Chairman Clarifies mySalam Not A Private Insurance Scheme

It’s a government health protection scheme administered by a private insurance company.

KUALA LUMPUR, Nov 21 — The chairman of mySalam today disputed a senior Ministry of Health (MOH) official’s assertion that the programme was a private insurance scheme.

Dr Rozita Halina Hussein, senior deputy director at MOH’s planning division, told the Monash Health Economics Forum 2019 yesterday that mySalam was not a national health insurance scheme, but a “private insurance scheme” unrelated to health because its objective was income protection.

“I’m not sure what the context was, but certainly it is not a private insurance scheme. It is a government health protection scheme that is administered by a private sector takaful company,” mySalam chairman Johan Mahmood Merican told CodeBlue.

He explained that mySalam — which is under the Finance Ministry’s purview and whose deputy chairman is MOH deputy secretary general (management) Mohd Shafiq Abdullah — is related to health because payment of benefits is triggered upon diagnosis of a critical illness or hospitalisation in a public hospital.

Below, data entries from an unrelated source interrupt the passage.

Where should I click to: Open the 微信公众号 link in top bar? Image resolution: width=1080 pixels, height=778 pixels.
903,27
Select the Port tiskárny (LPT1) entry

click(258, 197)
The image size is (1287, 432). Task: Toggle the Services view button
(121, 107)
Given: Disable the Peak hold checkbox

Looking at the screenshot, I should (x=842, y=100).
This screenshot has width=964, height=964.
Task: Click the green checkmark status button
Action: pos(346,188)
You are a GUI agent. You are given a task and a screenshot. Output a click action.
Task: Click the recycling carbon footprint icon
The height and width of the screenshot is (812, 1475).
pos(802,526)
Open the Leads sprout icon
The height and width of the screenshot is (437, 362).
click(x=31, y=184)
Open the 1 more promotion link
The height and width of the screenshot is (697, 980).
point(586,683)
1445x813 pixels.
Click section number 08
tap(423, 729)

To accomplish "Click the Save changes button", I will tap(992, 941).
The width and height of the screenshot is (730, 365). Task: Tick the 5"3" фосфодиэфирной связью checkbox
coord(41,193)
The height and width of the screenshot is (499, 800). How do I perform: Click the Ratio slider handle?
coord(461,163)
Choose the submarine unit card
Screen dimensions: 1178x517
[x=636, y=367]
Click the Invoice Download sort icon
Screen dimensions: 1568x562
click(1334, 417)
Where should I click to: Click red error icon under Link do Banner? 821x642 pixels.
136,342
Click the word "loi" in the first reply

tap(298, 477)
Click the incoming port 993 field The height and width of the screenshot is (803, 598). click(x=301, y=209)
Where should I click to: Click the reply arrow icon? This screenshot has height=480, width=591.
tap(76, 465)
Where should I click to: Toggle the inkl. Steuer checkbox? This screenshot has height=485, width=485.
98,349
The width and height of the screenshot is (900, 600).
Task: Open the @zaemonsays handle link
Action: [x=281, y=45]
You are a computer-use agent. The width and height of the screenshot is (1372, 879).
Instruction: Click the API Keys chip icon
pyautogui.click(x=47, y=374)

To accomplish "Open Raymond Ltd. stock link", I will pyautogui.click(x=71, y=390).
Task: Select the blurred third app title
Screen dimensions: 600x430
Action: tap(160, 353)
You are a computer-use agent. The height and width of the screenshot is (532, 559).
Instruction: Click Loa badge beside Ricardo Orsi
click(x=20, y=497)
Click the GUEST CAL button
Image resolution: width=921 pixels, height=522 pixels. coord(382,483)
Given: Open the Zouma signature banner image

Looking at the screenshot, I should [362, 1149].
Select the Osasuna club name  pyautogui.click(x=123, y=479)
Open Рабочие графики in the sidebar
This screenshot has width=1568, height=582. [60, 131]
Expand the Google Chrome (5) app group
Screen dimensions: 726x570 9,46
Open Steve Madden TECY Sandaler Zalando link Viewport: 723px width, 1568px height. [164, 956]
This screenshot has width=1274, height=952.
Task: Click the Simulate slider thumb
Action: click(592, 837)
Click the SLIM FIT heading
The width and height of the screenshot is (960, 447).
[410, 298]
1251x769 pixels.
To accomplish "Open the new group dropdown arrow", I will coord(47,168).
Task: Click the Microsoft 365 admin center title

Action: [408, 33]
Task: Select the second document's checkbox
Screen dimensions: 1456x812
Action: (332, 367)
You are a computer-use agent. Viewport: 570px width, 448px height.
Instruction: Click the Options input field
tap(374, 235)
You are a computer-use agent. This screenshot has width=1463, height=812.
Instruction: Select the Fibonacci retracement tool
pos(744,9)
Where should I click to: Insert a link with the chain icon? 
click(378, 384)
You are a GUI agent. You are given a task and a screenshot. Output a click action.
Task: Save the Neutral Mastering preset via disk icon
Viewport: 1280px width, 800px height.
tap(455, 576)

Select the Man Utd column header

Singapore-based insurance company Great Eastern Holdings gave the Malaysian government RM2 billion for mySalam — a scheme that pays the bottom 40 per cent RM8,000 lump sum cash when diagnosed with a critical illness from last January 1 — in exchange for not divesting 30 per cent of their shareholdings to local investors under Bank Negara rules.

The Malaysian government in turn pays Great Eastern the insurance premiums of mySalam beneficiaries, about RM400 million annually for five years. According to Ayer Hitam MP Wee Ka Siong, mySalam has only paid out about RM3 million as of September 30 since the scheme began last January.